Perhaps I've set my expectations too high? Maybe I fell in to the trap of believing that because one billion people use facebook and other social tools that it might be a good idea to use them myself? Or it could just be that I have have a classic case of optimism bias? Regardless of the answer, I'm not convinced that going social presents anything so scary that organziations should consider not moving ahead.

How About You
Where do you fall on the social-is-a-risk continuum? Are you scurrying around your office trying to make sure you control every single tweet and post? Or, are you looking around your organization seeing hundreds and hundreds of potential brand ambassadors?

I'd love to hear from you.

No Excuses.

photo credit


  1. Social media can be very useful in many ways and people should be encouraged to use it, but it is extremely important to use a filter (personal judgement) and think twice before posting anything. Some things are best not shared.

    1. Great point Howard. Good judgement is essential!

  2. Jay, I love this post!

    I think that the risk is similar to what has always been there. But the difference is that the feedback from the "audience" can now be seen by all, very quickly. I believe that is the "scary" part for most people.

    In the "old days" if we put out content, we couldn't hear what people really had to say about it...not right away, anyhow. So you could just pretend that everyone liked it. But people don't like it, you will know right away.

    But therein lies the opportunity, in my opinion. It's what we used to call in the hospitality industry "service recovery". Not everyone is going to like what you have to say or do...they may have a difference in opinion. But that is a perfect time to "engage" your customer/audience. It's a chance to really "wow" them and turn them into your "ally".

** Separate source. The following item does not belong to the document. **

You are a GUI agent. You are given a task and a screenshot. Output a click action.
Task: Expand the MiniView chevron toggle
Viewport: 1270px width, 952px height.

    Finally, as you mentioned, the biggest opportunity is all the potential "brand "ambassadors". If you have the right people in your organization - The Ace's in their Places - then you can make your brand and your organization extremely strong.

    1. Great stuff Tim. The real-time impact of social is a new obstacle for many organizations (and leaders)! Leveraging the power of social without being paralyzed by fear is what the progressive (and successful) companies have figured out.

  3. Jay, very thought provoking post. I especially like Tim's comment about educating your internal team to become 'brand ambassadors' and would add that showing love to those who follow you and defend or endorse your company is well worth it, too. One of the most interesting comments we got from our panel this morning at USF St Pete's Bayside Business Forum (we missed you!) was not to assume anything with your employees. Don't assume that they don't know that something they post on FB or twitter can be viewed negatively by their employer or be seen by anyone. Just basic awareness is often lacking, believe it or not. Among the solutions proposed to try and encourage responsible behavior vs. engaging in the risky business of disciplining or terminating someone for irresponsible or embarrassing behavior was to regularly talk with your team about the great advantages of social media to their own personal brand. So teaching people how to protect themselves from their own bad behavior is often good enough to prevent them from doing something that might embarrass their employer in the first place.